Vanguard S&P 500 ETF (VOO - Free Report)

Though it has a similar structure and expense ratio as that of the iShares product, average daily volume is relatively similar at 2.8 million shares. VOO has amassed $172.6 billion in its asset base.

Leveraged Play: A Short-Term Win

Investors willing to take extra risk could go for leveraged ETFs that track the index. These funds create a leveraged (2x or 3x) long position in the underlying index through the use of swaps, options, future contracts and other financial instruments. While these funds provide outsized returns in a short span, they could lead to huge losses compared to traditional funds in fluctuating or seesaw markets (see: all the Leveraged Equity ETFs here).

ProShares Ultra S&P500 ETF (SSO - Free Report)

This is the most popular and liquid ETF in the leveraged space with AUM of $2.9 billion and average daily volume of around 2.4 million shares. The fund seeks to deliver 2X the return of the index, charging investors 0.91% in expense ratio.

Direxion Daily S&P 500 Bull 2x Shares (SPUU - Free Report)

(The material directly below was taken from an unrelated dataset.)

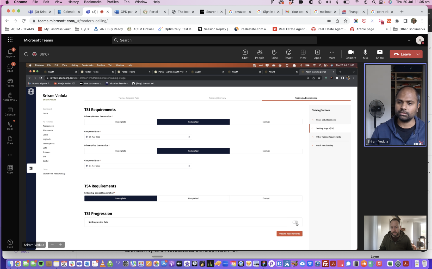Viewport: 432px width, 269px height.
Task: Raise your hand in the meeting
Action: (x=274, y=54)
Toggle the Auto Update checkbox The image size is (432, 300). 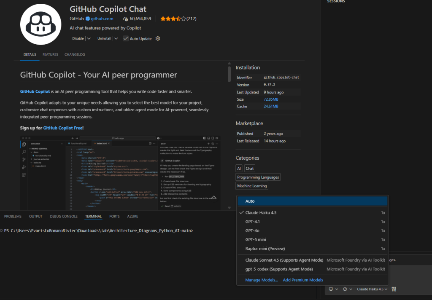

While this product also provides 2X exposure to the index, it charges a lower fee of 60 bps. It has a lower level of $21.7 million in AUM and sees lower volume of about 12,000 shares a day on average.

ProShares UltraPro S&P500 ETF (UPRO - Free Report)

This fund provides 3X exposure to the index with a higher expense ratio of 0.93%. Average trading volume is solid, exchanging more than 5.2 million shares per day on average. It has amassed $1.6 billion in its asset base.

Direxion Daily S&P 500 Bull 3x Shares (SPXL - Free Report)

Like UPRO, this fund also creates 3X long position in the S&P 500 Index with 0.95% in expense ratio. It has AUM of $1.6 billion and liquid and trades in average daily volume of nearly 7.3 million shares.